The low water of March is the time to see freshly exposed mud spotted with dabbling pits. Why mud? Why dabbling pits?
Turn back the calendar to the normal water level of the previous summer. Waves wash the sandy beaches of the West Arm. The breaking waves pick up sand of all sizes and first wash it a short distance up the beach. The water then flows back down the slope but now carries the sand grains and silt out into the Lake.
However, not all particles are treated equally: as the velocity decreases as water flows back into the Lake, the larger grains of sand settle out adjacent to the shore, while the silt is carried a bit farther offshore.
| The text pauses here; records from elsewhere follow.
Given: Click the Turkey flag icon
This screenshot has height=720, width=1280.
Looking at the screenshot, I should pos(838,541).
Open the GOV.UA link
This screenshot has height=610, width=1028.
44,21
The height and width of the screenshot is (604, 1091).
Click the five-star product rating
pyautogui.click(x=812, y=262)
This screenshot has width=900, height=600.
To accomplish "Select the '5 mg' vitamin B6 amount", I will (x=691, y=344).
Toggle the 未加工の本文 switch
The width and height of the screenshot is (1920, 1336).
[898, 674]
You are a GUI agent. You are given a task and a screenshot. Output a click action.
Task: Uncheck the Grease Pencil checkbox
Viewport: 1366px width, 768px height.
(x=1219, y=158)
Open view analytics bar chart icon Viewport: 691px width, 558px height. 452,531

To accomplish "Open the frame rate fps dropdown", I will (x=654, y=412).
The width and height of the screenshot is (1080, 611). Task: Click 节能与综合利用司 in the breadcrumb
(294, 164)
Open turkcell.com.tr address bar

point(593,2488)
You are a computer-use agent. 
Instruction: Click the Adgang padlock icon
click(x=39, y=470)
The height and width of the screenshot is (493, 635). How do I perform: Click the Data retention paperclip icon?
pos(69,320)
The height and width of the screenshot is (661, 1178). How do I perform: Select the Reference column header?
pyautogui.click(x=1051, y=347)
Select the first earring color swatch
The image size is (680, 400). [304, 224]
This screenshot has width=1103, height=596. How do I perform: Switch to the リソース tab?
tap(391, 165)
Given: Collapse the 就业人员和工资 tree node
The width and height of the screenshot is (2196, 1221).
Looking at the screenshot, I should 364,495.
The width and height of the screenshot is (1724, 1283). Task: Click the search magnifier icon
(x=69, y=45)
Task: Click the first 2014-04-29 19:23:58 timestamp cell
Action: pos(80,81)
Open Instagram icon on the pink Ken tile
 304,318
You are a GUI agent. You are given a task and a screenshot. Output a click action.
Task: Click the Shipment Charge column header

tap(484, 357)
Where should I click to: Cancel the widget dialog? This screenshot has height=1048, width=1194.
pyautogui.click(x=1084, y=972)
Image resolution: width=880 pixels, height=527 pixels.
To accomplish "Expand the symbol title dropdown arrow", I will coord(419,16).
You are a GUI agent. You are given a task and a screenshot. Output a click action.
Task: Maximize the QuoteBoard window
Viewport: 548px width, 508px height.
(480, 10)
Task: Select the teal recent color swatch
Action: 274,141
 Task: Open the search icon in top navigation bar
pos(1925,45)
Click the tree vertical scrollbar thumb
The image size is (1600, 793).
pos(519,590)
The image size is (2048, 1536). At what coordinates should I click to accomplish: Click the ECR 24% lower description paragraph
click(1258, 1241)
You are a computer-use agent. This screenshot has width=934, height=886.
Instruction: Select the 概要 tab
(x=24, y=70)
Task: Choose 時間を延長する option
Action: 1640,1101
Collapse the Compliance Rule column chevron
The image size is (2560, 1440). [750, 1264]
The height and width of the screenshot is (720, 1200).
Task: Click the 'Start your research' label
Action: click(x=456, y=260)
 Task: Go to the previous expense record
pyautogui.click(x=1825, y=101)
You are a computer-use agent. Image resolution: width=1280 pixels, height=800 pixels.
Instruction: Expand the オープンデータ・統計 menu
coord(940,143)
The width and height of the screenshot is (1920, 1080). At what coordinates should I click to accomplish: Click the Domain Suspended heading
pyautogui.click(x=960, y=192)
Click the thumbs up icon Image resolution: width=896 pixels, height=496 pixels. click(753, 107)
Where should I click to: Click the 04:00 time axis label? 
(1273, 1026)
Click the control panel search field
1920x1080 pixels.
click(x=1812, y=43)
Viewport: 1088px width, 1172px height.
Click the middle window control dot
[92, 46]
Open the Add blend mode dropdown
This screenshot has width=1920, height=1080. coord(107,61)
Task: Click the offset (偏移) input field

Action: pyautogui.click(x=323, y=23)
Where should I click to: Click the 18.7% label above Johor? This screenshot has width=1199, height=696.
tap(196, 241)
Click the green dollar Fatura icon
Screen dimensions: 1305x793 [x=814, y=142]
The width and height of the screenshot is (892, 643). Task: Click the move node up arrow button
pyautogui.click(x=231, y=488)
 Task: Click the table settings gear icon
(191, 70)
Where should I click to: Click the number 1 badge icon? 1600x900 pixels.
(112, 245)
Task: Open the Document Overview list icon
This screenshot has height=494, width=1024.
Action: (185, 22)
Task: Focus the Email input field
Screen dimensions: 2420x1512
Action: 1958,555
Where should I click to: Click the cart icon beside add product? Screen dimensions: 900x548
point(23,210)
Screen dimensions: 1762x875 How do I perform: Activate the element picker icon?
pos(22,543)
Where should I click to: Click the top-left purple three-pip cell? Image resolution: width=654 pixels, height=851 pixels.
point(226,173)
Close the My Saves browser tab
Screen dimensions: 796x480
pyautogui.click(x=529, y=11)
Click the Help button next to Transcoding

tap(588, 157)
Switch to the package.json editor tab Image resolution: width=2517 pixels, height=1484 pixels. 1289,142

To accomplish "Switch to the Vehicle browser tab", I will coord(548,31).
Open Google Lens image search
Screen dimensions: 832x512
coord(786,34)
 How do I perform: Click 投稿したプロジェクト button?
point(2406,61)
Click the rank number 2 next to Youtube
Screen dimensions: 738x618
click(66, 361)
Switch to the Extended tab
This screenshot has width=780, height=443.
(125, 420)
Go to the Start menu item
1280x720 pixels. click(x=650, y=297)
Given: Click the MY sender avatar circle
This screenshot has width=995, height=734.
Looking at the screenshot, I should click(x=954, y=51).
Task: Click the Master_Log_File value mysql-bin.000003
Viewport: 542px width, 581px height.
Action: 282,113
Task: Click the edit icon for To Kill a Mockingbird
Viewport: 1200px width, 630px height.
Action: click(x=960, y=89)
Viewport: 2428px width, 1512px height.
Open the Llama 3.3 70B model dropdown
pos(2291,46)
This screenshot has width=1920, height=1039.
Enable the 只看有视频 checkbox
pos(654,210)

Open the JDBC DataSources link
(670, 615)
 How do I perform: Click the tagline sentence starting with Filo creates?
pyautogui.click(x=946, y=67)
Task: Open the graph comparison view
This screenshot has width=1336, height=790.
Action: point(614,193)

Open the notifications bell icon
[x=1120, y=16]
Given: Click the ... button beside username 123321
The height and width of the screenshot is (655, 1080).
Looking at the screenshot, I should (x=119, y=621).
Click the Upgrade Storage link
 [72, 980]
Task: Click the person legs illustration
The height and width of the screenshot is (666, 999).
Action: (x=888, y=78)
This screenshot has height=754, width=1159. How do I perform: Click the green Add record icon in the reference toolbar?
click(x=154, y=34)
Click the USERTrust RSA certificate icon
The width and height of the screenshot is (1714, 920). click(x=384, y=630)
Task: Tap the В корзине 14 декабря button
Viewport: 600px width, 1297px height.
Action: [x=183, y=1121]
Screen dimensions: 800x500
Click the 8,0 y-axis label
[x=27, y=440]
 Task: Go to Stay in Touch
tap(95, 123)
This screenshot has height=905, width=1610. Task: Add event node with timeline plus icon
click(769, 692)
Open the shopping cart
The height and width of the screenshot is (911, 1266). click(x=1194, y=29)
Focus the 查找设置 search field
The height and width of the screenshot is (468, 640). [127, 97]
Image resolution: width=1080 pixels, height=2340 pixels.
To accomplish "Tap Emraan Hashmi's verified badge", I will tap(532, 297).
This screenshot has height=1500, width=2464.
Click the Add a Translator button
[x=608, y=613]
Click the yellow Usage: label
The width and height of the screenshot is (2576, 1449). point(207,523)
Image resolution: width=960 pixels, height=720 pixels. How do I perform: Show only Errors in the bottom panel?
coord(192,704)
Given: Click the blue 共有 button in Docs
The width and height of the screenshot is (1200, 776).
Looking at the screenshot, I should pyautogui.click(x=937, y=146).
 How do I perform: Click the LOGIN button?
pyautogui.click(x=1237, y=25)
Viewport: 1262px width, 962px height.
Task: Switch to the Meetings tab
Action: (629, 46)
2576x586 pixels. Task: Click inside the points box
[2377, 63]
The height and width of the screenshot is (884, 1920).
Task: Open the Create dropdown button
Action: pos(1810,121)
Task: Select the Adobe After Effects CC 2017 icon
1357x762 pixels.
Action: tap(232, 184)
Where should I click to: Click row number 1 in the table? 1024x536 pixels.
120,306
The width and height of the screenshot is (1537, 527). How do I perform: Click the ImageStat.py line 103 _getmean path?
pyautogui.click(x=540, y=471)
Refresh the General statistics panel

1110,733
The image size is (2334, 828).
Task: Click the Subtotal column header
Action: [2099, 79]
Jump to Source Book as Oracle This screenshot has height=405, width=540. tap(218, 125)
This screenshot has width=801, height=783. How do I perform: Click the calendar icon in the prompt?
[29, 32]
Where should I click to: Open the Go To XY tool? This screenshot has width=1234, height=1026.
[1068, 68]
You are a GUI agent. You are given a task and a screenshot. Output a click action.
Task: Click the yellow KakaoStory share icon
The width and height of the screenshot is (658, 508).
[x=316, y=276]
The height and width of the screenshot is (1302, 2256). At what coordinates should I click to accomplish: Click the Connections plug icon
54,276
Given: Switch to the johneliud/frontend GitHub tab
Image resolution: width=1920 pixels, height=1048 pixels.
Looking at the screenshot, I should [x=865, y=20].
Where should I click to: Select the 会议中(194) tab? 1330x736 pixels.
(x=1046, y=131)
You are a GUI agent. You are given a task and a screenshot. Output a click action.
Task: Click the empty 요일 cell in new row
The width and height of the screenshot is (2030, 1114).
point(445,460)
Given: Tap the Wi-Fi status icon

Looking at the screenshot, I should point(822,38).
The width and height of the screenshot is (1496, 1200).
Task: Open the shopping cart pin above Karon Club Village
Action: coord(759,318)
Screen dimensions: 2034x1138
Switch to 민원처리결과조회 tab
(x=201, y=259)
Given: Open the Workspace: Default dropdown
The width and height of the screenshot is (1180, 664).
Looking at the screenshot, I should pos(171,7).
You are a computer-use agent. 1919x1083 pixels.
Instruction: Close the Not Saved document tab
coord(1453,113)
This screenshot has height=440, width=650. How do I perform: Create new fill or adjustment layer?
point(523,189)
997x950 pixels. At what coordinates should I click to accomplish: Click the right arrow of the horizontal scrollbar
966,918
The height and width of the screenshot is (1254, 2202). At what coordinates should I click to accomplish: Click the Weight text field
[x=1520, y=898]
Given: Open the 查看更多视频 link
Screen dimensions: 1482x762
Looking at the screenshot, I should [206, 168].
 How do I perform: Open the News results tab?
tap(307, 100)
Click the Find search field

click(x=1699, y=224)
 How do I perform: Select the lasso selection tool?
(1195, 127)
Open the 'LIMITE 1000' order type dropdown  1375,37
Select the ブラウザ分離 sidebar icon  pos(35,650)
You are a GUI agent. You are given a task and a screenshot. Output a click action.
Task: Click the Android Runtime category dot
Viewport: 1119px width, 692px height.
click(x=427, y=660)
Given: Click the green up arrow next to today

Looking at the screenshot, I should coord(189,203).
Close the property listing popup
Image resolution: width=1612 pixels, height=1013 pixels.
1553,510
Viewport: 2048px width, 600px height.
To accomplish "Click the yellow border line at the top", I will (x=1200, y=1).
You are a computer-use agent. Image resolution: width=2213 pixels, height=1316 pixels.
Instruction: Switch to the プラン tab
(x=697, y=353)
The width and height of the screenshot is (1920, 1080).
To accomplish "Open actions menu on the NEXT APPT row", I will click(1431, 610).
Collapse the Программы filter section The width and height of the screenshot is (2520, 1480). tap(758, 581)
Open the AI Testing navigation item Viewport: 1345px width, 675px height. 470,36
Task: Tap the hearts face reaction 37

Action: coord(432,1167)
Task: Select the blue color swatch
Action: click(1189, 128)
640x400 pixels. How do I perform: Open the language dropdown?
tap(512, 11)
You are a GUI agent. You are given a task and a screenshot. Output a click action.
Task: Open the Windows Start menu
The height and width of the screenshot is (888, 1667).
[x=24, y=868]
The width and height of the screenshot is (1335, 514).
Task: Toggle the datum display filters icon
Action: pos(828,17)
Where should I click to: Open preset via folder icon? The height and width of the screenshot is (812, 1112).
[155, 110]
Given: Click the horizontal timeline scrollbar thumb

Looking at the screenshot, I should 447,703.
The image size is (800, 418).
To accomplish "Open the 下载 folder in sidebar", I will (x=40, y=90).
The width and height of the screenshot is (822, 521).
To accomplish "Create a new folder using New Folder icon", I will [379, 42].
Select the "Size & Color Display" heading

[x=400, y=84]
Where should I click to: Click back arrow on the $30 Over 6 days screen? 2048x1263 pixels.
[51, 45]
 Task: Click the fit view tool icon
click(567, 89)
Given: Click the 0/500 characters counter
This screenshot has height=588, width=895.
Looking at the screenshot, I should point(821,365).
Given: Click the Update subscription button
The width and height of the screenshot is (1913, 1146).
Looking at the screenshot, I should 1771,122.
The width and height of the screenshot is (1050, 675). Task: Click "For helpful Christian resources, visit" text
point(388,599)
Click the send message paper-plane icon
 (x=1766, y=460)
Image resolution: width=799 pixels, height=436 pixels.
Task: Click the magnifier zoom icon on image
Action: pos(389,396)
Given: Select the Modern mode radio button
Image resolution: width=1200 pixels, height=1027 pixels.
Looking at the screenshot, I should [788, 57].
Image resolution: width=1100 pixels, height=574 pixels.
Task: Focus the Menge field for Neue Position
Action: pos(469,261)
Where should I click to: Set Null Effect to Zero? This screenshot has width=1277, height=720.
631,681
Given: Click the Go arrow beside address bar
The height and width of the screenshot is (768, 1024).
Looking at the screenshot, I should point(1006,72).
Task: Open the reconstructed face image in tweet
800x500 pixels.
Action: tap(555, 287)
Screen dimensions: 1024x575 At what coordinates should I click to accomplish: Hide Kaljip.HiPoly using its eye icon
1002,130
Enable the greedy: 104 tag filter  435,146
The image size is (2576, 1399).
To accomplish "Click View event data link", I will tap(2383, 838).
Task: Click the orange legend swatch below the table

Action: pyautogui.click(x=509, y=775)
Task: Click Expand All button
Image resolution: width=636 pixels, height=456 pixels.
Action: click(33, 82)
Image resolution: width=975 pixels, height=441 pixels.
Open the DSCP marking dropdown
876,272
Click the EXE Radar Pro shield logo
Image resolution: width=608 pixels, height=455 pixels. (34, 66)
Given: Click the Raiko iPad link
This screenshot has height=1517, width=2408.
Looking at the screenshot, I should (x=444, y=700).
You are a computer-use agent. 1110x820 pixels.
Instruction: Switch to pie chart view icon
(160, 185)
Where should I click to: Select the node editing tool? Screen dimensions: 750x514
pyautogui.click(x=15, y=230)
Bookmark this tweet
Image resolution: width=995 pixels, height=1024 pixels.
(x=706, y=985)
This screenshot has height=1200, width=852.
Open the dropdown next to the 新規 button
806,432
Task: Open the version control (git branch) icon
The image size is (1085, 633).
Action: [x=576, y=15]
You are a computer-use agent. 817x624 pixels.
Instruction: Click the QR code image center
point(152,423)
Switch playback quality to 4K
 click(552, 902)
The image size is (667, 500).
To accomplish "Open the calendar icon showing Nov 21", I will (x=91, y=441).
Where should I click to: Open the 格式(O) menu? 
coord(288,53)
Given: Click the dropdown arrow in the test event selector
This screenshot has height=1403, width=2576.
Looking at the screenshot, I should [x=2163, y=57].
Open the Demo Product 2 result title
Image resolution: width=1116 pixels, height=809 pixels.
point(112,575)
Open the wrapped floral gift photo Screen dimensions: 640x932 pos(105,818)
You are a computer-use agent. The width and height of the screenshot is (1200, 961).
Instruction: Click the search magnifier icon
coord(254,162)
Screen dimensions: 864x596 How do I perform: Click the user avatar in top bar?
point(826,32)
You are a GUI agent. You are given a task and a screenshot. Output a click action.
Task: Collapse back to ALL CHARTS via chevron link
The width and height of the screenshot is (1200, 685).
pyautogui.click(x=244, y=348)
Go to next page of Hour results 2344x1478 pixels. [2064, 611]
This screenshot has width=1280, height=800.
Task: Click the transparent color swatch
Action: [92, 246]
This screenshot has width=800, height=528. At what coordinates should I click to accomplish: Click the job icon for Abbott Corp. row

The process is repeated with every wave.
The particles that had been picked up by the waves have been sorted, with the bigger ones near the water’s edge and the smaller ones farther out. The offshore silt results in the mud that is a staple of beaches along the West Arm.
The mud becomes a home for a rich range of tasty biota. Dabbling ducks, geese, and swans love to feed there. They tip their butts in the air and extend their necks downward as their bills make circular sweeps in the mud in search of delectables. They dabble in the mud.
It is the dabbling pits that water fowl make in mud that are exposed when the Lake level drops.
The Canada Goose is one of many dabbling water birds to tip up and sweep the mud below.
Low water exposes the dabbling pits made earlier by water fowl in what had been offshore mud.